Я взглянул на него и увидел лишь бледного, седого старика со спокойным взглядом. Это спокойствие делало его лицо почти красивым, и лишь великолепное сложение могло бы выделить его среди сотни добродушных стариков. Я вздрогнул. Вместо ответа я протянул ему оба револьвера.
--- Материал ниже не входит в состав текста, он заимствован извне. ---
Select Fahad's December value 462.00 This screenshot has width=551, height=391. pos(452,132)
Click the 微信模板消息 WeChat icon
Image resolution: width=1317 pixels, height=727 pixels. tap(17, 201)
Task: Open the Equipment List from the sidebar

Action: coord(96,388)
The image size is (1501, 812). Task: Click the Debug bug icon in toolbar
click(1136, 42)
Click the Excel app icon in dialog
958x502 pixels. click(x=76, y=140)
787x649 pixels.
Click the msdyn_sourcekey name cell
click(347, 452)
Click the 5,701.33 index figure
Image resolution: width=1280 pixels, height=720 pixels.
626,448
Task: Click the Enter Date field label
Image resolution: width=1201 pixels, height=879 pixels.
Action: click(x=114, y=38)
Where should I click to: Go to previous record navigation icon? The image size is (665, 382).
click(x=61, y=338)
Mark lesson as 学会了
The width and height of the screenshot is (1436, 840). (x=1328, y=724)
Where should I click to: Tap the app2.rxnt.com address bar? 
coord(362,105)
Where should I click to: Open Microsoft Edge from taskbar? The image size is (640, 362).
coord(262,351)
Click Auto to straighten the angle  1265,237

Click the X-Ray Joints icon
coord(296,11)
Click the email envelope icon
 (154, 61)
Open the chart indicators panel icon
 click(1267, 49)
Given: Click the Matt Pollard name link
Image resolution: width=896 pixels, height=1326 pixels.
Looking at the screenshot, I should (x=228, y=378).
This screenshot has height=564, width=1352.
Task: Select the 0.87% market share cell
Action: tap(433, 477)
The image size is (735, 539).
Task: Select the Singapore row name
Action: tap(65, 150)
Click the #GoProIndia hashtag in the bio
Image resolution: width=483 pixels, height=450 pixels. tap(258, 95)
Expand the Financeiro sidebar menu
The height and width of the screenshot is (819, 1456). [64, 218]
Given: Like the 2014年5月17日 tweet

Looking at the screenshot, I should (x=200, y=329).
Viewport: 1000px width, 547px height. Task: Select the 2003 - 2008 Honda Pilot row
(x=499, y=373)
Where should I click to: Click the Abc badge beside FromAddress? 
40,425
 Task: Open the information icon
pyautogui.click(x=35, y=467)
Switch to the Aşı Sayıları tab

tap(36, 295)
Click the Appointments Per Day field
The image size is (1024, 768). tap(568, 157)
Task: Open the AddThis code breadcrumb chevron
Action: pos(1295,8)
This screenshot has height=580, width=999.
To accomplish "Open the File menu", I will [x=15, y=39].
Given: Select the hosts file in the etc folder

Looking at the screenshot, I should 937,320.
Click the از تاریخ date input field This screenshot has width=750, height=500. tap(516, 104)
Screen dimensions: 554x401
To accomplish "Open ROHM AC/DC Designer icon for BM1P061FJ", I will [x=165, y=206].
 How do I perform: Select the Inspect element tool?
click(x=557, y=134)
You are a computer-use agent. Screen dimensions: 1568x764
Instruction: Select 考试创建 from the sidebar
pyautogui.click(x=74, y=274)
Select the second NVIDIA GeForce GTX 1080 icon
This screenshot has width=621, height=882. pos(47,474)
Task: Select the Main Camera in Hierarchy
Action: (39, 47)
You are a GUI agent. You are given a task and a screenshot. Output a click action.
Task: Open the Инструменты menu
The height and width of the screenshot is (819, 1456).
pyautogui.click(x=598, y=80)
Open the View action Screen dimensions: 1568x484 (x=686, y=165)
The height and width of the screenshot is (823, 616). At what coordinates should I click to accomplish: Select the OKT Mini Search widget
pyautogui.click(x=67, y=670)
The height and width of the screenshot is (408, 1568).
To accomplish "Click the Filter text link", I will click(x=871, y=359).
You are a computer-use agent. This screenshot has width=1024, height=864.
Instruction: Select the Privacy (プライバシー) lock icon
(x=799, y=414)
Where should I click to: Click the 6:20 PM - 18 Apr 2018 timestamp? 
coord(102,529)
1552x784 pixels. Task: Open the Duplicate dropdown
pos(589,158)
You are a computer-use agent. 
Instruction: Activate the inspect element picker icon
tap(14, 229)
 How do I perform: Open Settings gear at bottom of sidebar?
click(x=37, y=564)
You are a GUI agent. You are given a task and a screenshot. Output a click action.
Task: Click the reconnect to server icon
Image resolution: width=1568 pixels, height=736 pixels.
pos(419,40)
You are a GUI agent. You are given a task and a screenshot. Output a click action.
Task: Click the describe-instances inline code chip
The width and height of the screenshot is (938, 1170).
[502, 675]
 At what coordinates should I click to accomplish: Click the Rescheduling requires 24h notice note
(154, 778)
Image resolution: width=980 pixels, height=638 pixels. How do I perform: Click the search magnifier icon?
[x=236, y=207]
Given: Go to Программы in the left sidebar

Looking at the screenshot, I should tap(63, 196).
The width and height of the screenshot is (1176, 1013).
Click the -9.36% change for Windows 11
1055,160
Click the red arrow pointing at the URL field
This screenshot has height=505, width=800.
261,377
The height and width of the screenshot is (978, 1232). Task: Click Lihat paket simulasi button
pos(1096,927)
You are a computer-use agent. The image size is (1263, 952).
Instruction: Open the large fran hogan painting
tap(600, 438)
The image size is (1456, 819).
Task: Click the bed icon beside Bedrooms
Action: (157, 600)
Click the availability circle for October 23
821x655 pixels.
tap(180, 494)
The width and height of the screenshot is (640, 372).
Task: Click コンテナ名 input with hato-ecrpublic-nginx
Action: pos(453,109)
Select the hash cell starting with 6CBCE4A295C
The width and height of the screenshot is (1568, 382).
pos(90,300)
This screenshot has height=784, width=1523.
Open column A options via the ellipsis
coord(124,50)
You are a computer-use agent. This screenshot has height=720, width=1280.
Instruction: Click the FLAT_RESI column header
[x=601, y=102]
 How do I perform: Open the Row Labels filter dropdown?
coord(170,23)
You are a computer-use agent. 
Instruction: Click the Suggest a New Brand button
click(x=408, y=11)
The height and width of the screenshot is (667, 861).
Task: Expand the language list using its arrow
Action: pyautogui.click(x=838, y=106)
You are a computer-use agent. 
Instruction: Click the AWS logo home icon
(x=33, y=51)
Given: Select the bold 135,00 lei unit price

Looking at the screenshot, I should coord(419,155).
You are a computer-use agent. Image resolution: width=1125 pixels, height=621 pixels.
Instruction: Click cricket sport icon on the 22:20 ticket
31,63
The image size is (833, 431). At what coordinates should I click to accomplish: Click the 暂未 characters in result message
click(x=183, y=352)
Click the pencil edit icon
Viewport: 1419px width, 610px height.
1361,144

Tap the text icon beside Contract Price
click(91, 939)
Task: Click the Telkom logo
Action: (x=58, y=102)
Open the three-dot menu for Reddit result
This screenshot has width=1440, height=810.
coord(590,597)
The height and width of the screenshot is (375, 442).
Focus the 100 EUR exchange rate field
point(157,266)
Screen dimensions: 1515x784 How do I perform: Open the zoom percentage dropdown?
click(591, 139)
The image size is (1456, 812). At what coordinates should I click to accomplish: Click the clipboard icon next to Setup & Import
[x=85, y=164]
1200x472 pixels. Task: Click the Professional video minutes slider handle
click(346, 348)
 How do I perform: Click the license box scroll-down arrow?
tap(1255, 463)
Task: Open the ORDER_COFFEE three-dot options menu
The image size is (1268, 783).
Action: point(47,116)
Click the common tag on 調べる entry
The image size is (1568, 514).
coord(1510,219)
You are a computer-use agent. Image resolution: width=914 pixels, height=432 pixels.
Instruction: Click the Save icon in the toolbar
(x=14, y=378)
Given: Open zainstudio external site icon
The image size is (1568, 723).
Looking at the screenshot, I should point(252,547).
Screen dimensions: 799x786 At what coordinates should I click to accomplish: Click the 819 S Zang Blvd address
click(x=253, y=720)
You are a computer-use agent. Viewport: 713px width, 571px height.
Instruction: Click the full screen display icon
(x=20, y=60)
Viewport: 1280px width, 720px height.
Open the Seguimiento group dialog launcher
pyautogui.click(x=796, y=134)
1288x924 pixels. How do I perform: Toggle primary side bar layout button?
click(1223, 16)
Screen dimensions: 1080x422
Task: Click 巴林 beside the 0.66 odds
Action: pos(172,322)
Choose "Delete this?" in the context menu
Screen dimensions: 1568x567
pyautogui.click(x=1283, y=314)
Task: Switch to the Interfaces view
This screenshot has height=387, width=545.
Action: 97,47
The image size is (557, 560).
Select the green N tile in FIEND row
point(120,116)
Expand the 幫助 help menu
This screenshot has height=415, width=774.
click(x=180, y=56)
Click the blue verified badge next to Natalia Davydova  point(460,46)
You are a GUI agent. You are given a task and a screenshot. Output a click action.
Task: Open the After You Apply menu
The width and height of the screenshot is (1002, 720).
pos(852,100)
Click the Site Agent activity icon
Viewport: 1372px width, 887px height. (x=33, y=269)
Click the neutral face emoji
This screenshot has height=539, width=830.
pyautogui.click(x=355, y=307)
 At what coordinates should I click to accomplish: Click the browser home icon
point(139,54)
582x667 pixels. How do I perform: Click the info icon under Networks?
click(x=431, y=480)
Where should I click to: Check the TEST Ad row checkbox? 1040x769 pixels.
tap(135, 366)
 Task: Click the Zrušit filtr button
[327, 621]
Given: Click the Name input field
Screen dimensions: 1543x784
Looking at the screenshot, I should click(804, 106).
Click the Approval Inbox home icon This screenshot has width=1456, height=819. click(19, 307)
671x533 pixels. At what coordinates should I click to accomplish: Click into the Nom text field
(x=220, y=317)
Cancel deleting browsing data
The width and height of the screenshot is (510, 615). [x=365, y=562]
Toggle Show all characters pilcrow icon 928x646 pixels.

— Оставьте их при себе, — сказал он, удерживая зевок.
Он встал, пристально посмотрел на меня и улыбнулся.
— Вы провели два бурных дня, — сказал он. — Я бы посоветовал вам уснуть. Я рад, что все выяснилось. Спокойной ночи!
Он задумчиво постоял на пороге и вышел через внутреннюю дверь. Я тотчас же запер на ключ наружную.
Потом я снова сел и сидел в каком-то отупении, чувствуя себя до того усталым умственно и физически, что решительно не в силах был ни о чем думать. Темное окно, словно глаз, смотрело на меня. Наконец я заставил себя потушить лампу и лечь в гамак. Вскоре я заснул.